Colloque International : « Vladimir Nabokov et la France »
Les Chercheurs enchantés : Société Française Vladimir Nabokov
Paris, 30 mai-1er juin 2013
RAMPTON, David – Faculty of Arts, University of Ottawa, Canada
Mediocrity, Platitudes, and Arch Criminals: French Literature in Nabokov’s Eugene Onegin
Nabokov’s Eugene Onegin has quite rightly come to be seen as a dramatic encounter between Russian and English, an attempt to work out a new understanding of how the “to” language in a translation can be related to the “from”. It is also a four-volume magnum opus, organized around one grand idea, the dream of absolute fidelity, and occasioned by a desire to mitigate the difficulties of aesthetic access, even as it acknowledges the necessity of resigning oneself to them. In this way Pushkin’s great narrative poem becomes Nabokov’s extraordinarily useful crib and a monumental exercise in the exigencies of exhaustive annotation and creative commentary. But French figures prominently in every aspect of this edition. As we work through the massive number of notes, Nabokov’s third language and its literature create their own set of reference points and apposite allusions, their matrix of sources, their conventions and their admonitions. In the end, the relevance of what a multitude of French writers – poets, translators, novelists, philosophers, literary critics – did in the hundred years preceding the poem’s publication arguably makes French as important a language for this version of Eugene Onegin as Pushkin’s inimitable Russian and Nabokov’s fiendishly precise and provocative English.

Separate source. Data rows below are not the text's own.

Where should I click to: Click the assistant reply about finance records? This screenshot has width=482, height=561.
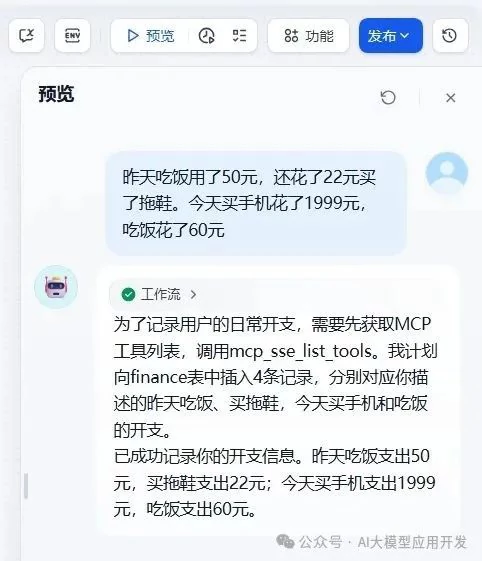tap(276, 416)
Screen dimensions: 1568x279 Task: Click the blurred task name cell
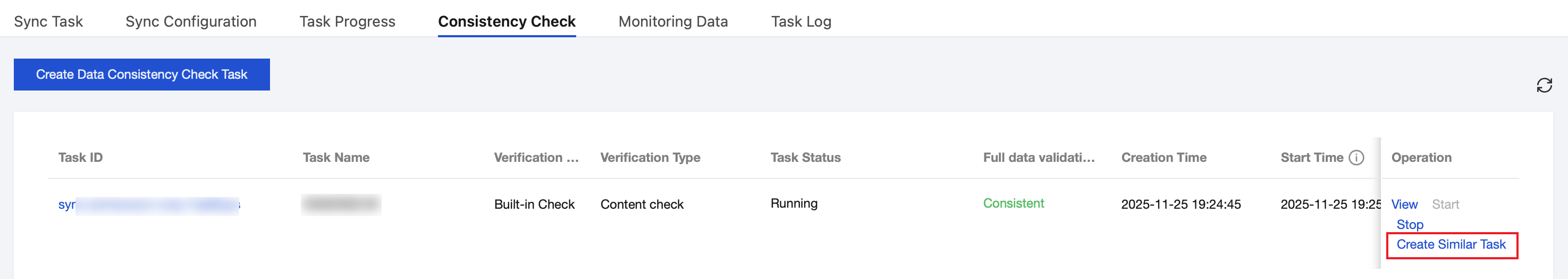341,204
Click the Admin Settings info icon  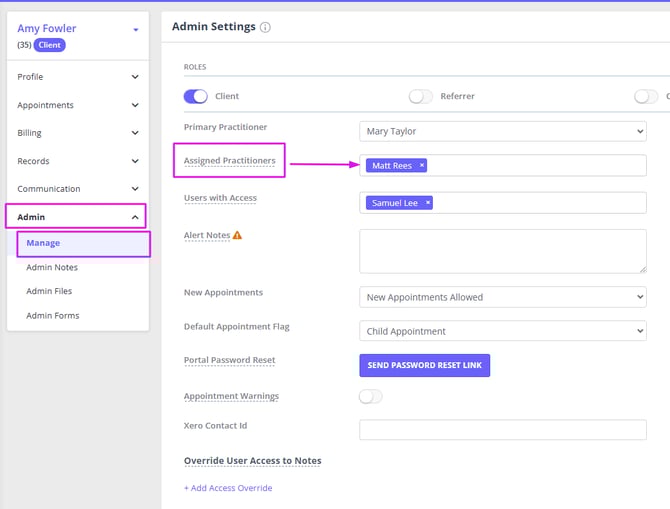[x=265, y=27]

Scholars have made substantial efforts to annotate Nabokov’s annotations, and now that French Slavists and French critics interested in his work are seeing so much of each other, we shall no doubt learn more about the multiple roles that French literature played in the creation of Pushkin’s masterpiece. Yet despite the considerable work devoted to discussing this translation in the almost 50 years since its appearance, it seems fair to say that the tone of Nabokov’s commentary has militated against instant, enthusiastic, and universal recognition of his achievement on the part of French critics. True, Nabokov heaps extravagant praise on Chateaubriand, speaks highly of Constant’s Adolphe, compliments Parny on his erotic poems, describes Musset as colourful and witty, greatly admires Senancour’s Oberman, and writes sympathetically about figures like Bichat, but dozens of figures from 18th– and 19th-century French literature are banished from the ranks of serious literature and consigned to the scrap heap of the mediocre. Its poets are hopelessly conventional, its translations (from languages ancient and modern) appalling, its conventions outdated, its insights mere commonplaces, its studies superficial, its ultimate irrelevance utterly assured. Virulent black humour is the order of the day: one of the worst offenders, Paul Bitaubé, who had the audacity to publish a well received prose abridgement of Homer’s epics in the 1780s is called an “arch criminal”.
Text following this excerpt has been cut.